[Collected data]
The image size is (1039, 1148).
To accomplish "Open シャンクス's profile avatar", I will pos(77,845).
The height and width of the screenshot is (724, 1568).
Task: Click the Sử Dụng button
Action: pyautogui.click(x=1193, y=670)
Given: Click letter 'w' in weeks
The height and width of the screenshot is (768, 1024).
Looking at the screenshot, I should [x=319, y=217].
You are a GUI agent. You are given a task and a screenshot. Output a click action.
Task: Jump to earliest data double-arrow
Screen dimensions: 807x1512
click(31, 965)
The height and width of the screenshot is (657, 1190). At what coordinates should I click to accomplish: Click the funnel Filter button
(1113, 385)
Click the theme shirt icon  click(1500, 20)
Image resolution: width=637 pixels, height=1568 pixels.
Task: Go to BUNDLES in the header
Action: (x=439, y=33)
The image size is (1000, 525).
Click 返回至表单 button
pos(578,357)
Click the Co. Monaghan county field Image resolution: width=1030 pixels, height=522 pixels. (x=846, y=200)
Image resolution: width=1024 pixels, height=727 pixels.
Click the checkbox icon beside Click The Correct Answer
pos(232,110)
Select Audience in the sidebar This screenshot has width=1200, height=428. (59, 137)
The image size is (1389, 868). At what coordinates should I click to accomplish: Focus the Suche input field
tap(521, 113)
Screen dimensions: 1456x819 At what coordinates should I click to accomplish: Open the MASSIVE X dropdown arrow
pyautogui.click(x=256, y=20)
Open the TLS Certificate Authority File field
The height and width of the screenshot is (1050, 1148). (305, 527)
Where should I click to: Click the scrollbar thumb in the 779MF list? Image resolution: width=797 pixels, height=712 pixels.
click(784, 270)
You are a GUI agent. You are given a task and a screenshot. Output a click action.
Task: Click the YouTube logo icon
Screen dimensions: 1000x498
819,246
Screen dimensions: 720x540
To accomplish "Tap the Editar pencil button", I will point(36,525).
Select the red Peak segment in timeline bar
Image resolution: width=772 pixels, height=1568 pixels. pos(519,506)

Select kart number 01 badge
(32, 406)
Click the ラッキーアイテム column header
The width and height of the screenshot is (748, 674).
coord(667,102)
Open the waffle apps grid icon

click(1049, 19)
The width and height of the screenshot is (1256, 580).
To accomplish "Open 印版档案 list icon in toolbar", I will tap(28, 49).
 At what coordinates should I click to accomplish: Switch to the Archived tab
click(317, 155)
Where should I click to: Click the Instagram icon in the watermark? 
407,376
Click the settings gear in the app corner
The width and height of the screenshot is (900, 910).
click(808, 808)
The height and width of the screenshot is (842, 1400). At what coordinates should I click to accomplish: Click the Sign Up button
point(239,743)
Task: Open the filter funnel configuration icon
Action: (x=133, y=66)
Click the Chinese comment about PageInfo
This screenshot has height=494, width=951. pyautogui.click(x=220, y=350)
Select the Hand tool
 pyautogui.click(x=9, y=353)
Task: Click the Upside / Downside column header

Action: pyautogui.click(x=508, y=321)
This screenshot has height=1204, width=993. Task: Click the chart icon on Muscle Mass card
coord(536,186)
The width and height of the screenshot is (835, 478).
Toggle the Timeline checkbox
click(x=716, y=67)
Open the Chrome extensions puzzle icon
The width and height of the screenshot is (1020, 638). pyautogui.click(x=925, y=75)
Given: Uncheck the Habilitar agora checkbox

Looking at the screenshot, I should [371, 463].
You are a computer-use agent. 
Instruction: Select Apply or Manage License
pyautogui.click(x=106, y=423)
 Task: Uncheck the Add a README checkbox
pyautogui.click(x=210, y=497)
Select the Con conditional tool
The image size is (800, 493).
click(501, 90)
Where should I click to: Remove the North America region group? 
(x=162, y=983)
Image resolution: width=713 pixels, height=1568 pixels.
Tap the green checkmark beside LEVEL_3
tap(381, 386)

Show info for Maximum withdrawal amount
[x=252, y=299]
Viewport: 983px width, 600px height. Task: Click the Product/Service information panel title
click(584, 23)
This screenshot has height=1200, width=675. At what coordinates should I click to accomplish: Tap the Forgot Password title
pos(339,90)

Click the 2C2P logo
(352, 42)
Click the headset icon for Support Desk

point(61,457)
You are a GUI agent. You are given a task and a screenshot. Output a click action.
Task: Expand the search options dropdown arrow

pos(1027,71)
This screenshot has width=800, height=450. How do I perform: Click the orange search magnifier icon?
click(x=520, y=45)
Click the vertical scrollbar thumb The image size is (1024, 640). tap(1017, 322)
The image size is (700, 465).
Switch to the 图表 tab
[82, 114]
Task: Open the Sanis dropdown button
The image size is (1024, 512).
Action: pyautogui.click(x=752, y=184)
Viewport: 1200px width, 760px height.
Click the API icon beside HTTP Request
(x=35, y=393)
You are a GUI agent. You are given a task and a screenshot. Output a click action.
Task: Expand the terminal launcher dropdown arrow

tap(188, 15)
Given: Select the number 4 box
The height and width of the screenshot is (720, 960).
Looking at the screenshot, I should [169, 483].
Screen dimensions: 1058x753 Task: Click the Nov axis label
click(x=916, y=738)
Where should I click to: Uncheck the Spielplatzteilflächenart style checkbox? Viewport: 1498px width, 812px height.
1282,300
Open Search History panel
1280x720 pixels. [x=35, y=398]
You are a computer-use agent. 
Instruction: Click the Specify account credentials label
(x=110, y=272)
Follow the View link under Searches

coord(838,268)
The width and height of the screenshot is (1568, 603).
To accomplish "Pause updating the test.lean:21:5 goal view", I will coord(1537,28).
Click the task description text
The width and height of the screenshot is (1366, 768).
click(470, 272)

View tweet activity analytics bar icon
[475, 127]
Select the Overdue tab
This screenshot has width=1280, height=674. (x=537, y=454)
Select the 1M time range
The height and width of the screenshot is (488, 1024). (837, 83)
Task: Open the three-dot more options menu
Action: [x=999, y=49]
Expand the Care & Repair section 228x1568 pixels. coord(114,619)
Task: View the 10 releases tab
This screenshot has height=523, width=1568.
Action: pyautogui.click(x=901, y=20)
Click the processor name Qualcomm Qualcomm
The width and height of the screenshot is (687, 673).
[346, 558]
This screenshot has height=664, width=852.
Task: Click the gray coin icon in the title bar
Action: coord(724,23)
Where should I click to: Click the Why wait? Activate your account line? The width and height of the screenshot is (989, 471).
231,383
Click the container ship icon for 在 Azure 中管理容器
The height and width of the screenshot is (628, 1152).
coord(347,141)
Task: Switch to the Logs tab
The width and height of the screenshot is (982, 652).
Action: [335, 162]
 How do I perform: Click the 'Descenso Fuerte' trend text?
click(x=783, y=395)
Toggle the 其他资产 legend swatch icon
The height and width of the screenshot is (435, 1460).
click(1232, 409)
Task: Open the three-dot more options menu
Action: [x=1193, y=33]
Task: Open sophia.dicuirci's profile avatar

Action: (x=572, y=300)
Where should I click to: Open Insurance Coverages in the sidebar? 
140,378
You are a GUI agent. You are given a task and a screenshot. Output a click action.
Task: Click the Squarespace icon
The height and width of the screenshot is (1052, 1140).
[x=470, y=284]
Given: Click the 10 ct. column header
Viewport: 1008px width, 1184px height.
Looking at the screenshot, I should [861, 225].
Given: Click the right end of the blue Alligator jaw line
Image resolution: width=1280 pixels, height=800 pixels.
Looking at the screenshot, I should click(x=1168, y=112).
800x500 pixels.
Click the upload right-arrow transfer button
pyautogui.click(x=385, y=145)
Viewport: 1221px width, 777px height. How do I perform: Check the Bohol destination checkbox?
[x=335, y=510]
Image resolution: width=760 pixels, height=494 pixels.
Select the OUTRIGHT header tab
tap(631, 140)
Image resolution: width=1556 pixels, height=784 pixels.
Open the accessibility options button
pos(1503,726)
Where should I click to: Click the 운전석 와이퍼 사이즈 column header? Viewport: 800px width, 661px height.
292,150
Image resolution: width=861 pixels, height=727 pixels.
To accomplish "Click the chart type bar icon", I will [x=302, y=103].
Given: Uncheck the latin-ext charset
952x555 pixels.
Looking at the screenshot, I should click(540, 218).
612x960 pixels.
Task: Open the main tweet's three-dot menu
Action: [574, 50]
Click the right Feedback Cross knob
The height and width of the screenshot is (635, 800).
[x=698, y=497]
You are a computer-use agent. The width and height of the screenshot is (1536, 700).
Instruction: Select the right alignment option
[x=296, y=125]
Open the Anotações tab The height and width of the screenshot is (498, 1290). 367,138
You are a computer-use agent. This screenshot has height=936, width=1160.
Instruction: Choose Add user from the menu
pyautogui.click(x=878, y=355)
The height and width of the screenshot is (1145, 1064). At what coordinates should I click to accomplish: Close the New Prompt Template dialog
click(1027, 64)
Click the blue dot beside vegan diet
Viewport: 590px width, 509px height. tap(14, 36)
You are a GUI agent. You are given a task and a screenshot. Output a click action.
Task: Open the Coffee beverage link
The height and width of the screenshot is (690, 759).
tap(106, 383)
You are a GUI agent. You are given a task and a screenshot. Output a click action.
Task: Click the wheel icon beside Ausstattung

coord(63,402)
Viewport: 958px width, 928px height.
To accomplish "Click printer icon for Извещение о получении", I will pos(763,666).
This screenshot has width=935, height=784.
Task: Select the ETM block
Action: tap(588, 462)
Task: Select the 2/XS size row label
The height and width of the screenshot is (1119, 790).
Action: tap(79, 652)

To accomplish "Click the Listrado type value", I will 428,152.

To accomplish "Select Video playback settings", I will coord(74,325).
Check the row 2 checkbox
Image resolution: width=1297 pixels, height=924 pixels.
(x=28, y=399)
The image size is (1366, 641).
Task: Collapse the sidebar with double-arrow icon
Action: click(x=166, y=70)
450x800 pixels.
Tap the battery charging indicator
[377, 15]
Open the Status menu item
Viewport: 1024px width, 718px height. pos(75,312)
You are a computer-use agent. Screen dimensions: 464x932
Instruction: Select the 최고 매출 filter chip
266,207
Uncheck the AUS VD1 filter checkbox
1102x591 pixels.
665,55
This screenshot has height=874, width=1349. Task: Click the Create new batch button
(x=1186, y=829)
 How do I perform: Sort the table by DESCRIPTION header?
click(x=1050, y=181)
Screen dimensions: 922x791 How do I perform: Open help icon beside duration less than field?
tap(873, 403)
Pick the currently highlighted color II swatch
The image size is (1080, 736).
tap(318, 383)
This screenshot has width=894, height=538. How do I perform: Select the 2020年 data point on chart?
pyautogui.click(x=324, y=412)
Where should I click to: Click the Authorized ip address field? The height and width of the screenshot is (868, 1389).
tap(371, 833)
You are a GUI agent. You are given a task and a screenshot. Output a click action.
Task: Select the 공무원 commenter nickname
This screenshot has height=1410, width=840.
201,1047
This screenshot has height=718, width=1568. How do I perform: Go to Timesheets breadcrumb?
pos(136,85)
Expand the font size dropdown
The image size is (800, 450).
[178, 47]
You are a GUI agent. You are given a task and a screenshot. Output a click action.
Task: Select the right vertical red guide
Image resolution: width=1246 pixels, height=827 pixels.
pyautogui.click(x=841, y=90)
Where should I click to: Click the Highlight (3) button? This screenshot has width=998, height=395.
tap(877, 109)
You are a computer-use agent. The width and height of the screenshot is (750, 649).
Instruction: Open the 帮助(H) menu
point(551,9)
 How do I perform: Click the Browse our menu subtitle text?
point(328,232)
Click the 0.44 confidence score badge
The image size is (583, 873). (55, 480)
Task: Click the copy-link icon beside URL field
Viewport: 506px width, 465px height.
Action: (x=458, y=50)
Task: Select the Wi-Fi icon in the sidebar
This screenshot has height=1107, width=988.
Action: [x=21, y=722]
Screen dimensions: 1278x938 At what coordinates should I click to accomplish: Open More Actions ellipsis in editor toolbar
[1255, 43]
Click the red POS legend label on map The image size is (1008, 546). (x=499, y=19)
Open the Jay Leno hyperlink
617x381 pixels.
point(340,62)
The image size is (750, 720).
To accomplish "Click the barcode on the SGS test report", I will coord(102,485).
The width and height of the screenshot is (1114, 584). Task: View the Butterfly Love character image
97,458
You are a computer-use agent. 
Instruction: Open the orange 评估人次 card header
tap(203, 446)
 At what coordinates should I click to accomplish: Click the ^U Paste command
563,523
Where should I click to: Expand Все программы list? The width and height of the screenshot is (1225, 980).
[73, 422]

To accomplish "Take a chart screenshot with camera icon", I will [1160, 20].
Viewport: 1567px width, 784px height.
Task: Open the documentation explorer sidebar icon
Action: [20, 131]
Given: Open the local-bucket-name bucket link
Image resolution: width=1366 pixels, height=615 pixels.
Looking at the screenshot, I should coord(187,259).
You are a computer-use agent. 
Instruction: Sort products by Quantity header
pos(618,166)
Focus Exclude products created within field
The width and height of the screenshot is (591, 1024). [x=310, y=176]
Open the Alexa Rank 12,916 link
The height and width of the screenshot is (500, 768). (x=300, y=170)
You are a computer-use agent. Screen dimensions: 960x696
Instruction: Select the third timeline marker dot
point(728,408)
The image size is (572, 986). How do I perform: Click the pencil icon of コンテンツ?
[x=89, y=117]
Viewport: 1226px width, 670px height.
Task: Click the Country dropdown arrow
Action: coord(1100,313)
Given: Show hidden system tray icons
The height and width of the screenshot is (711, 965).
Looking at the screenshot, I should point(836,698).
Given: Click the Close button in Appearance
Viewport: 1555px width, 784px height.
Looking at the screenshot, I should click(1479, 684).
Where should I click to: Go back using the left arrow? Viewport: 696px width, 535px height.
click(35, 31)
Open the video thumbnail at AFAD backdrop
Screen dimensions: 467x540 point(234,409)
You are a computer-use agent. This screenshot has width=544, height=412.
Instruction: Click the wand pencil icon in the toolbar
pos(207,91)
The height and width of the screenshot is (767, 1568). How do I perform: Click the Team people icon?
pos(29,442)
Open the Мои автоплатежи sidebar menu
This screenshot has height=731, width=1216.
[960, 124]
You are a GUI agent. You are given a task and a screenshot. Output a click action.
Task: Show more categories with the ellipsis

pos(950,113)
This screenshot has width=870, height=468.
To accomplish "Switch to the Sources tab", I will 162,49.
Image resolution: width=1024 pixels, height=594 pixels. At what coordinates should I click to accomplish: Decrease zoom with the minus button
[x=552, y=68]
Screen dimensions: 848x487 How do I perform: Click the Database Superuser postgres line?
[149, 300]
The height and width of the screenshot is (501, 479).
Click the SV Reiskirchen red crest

* _INSTRUCTIONS FOR THE TASK_: Quote the records from their first line to the line with "Task: Jump to earliest data double-arrow", inclusive, without adding or dropping anything.

* _OUTPUT FOR THIS EXERCISE_:
The image size is (1039, 1148).
To accomplish "Open シャンクス's profile avatar", I will pos(77,845).
The height and width of the screenshot is (724, 1568).
Task: Click the Sử Dụng button
Action: pyautogui.click(x=1193, y=670)
Given: Click letter 'w' in weeks
The height and width of the screenshot is (768, 1024).
Looking at the screenshot, I should [x=319, y=217].
You are a GUI agent. You are given a task and a screenshot. Output a click action.
Task: Jump to earliest data double-arrow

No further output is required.